Saturday, September 12, 2009
just one year ago...
our little boy arrived.
after 25 hours of labor, he arrived. he laid on my chest, looking up and brian and me. so quiet. it was absolutely amazing.
the day before he was born, my water broke. it was about 1am. we called our midwife, and she arrived soon after. i sat on the floor, just waiting for her to get to our home. she came, checked to see i was ok, and said she'd come back when things got closer. i tried to sleep, which i did, on and off. my contractions were anywhere from 15 minutes to 5 minutes apart, and from knowing how they were towards the end, mild at first. from there, we tried to just wait it out.
i remember having breakfast, going for walks (many walks), and taking blue cohash. at some point, we thought it was time for our midwife to come back. she did, with her apprentice, and they checked on baby and me. seems like things were moving along slowly. everyone left, and we went back to waiting...and contracting...and trying to sleep...and the blue cohash. the apprentice came back again later, for another check. all was well...but still not yet. she told me to call when i was "primal."
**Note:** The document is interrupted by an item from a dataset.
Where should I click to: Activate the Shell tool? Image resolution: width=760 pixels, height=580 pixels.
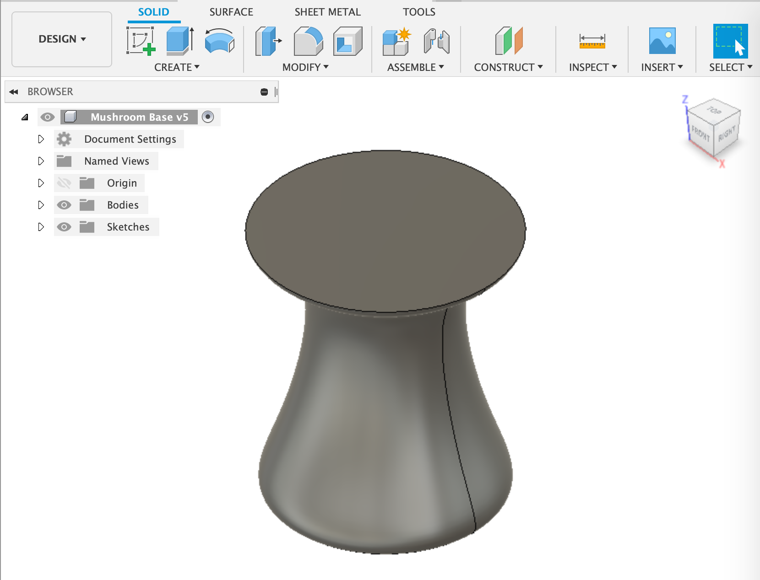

and then...i was "primal."
it was around 7pm. i couldn't get off the bed. it was just where i needed to be. my midwife and her two apprentices arrived...gently asked me to get up (laying down is not the best position to be in)...and then the real labor started. wow. it was intense. brian talked me through my contractions...reminding me to listen to the sounds outside, to feel things other than the pain, to remember that baby was going through this with me. we walked outside, climbed the stairs, swayed back and forth. i'm pretty sure a couple of old ladies were pretty concerned when i...a very pregnant, moaning, girl...walked by them on the sidewalk.
i took a shower. i faced the wall, and was about an inch away from it. just moaning. it was the best shower i've ever taken. it was warm, refreshing, relaxing. and the last moments i had alone with my little baby tucked away inside.
once i got out of the shower, i went into the tub. it was set up in the bedroom at some point. and it felt wonderful. there, i continued to labor. another couple of hours of that...it felt endless! i literally thrashed around primally. like nothing i've ever felt before. brian joined me in the tub, and continued to gently talk me through the contractions. finally, near midnight, the pushing began. the midwives encouraged me perfectly. we made jokes between pushes, and the energy of it all felt wonderful. the pain was like nothing i have ever felt. i couldn't BELIEVE how much it hurt! they showed me the baby coming out and that's all i needed to finish the process. she took my hand and put it on baby's head. we were so close! i pushed for a little over an hour. and then...
i pulled our little baby up onto my chest. and our whole lives changed. this tiny little baby laid there...staring up at brian and me. quiet. seeing for the first time. seeing his mom and dad...for the first time. and then he cried. he cried!
we soon saw that baby was a little boy...a little leo! the cord finished pulsing as he laid there with us, while brian and i stared. we got out of the tub, and while the midwives took care of me, brian held his little boy for the first time.
and now...here we are. a year later. i can't believe this all happened a year ago. and yet i can't imagine life without leo.